▶ The problem: Could you copy the data below word for word, from the line containing "You are a computer-use" through the end, both ends included, with the pictures left out?

▶ Supplied material:
## begin

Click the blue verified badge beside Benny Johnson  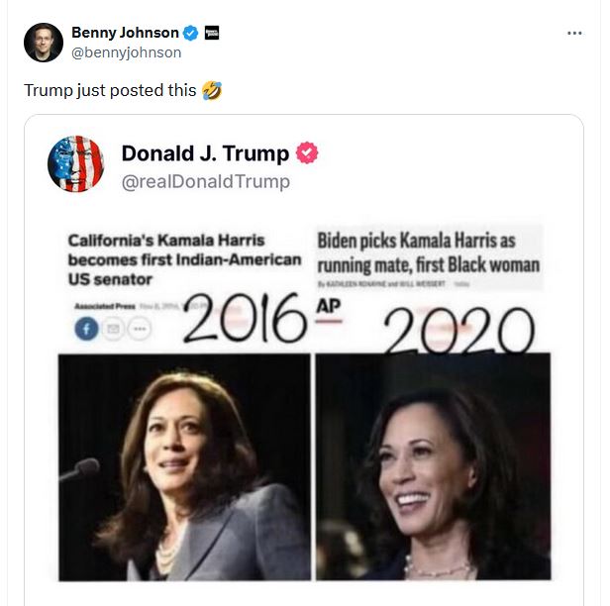coord(191,34)
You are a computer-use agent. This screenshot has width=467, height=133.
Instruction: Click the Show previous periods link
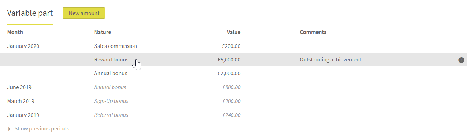(42, 129)
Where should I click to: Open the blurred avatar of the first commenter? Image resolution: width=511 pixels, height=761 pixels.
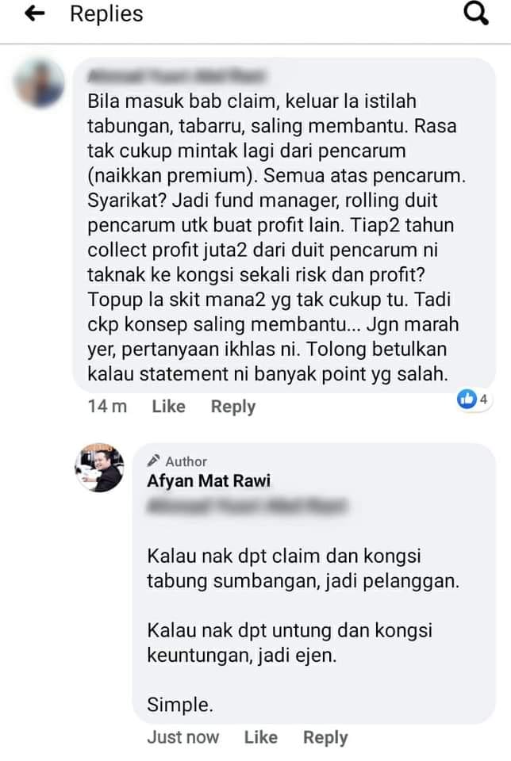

## end

▶ Task response:
You are a computer-use agent. This screenshot has width=467, height=133.
Instruction: Click the Show previous periods link
(42, 129)
Where should I click to: Open the blurred avatar of the first commenter? Image resolution: width=511 pixels, height=761 pixels.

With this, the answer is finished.